I’ve tried with no luck.
According to “http://www.mail-archive.com/exchangelist@lyris.sunbelt-software.com/msg03895.html” this doesn’t work for Exchange 2000.
July 12th, 2013 at 1:37 am
@Ram
This article applies to Exchange 2007/10. We have never tested on 2003 but 2000 and 2003 works the same way so I am not sure.
I will try to see if I get any 2003 environment to test.
May 22nd, 2014 at 6:56 am
You need to take part in a contest for one of the best websites online.
I am going to recommend this blog!
May 22nd, 2014 at 12:28 pm
Thank you Alan
May 24th, 2014 at 2:05 am
I couldn’t refrain from commenting. Perfectly written!
May 24th, 2014 at 11:49 am
Thank you Weal
November 16th, 2015 at 11:11 am
Hi,
Thanks for the help. Though I’m facing issues segregating GAL for a few mailbox users which have same name on different domains.
e.g.
DomainA AD User Logon name=info@DomainA.com SMTP=info@DomainA.com It can only see DomainA address lists
DomainB AD User Logon name=info@DomainB.com (Pre-Windows User Logon=DomainB\info.abc) SMTP=info@DomainB.com It can see both DomainA and DomainB address lists.
All others users with different username/email are working fine.
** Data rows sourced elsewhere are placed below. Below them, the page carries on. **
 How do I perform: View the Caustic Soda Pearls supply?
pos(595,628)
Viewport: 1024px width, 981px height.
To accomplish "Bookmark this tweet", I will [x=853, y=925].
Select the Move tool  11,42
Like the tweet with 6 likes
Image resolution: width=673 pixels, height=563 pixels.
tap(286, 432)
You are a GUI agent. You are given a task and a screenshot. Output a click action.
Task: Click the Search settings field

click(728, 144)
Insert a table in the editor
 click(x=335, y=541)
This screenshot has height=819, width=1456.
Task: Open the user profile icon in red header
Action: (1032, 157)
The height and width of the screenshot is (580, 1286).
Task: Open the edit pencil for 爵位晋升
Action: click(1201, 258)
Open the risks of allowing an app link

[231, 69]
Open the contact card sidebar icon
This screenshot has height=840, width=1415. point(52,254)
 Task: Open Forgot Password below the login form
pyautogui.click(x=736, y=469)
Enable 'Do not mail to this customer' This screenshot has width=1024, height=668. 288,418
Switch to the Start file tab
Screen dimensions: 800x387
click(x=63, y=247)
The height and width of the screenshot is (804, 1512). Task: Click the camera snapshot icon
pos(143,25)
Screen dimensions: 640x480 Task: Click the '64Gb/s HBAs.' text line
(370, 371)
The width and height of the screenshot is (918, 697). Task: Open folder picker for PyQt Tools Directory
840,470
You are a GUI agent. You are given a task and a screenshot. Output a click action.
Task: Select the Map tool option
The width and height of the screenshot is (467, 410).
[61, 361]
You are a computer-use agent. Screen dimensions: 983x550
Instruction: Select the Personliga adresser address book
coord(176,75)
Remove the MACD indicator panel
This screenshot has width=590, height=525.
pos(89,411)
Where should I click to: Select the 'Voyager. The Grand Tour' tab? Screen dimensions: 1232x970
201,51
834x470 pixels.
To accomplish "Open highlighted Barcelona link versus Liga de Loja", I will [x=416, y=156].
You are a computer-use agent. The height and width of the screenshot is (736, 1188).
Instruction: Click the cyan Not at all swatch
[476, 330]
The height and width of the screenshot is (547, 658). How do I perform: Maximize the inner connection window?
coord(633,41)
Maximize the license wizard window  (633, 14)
Just to add on AD for info@DomainB.com I can’t see entry for msExchAddressBookPolicyLink on Attribute Editor but for info@DomainA.com I can see Address List entry under msExchAddressBookPolicyLink. I tried to add entry manually but it didn’t make any difference.
Any help please?
Regards,
Mobin
November 16th, 2015 at 1:41 pm
You can’t assign same email address to two mailboxes.
Create an OU and move the user then exclude the OU from 1st domain’s email address policy.
November 16th, 2015 at 2:41 pm
Thanks for the reply Prabhat. These are 2 completely different email addresses as domains are different.
I’ve resolved it by reassigning the Address book policy.
Thanks
November 16th, 2015 at 2:52 pm
Good to hear 🙂
August 26th, 2016 at 1:01 am
Mobin can you please explain the below mentioned things ?
I have created 2 or more UPN in my AD, like abc.com, xyz.com. After that created OU in my AD, OU names like abc.com and xyz.com also created accepted domain in exchange 2010 server name like same.
My domain name is rnd.local.
Now my question is when abc.com mail users login in exchange OWA they can see all the address list which is default global address list.
? 1. How to set for different UPN can see only a specific address list like abc.com users mail id only not others.
? 2. How to set different password for exchange and AD.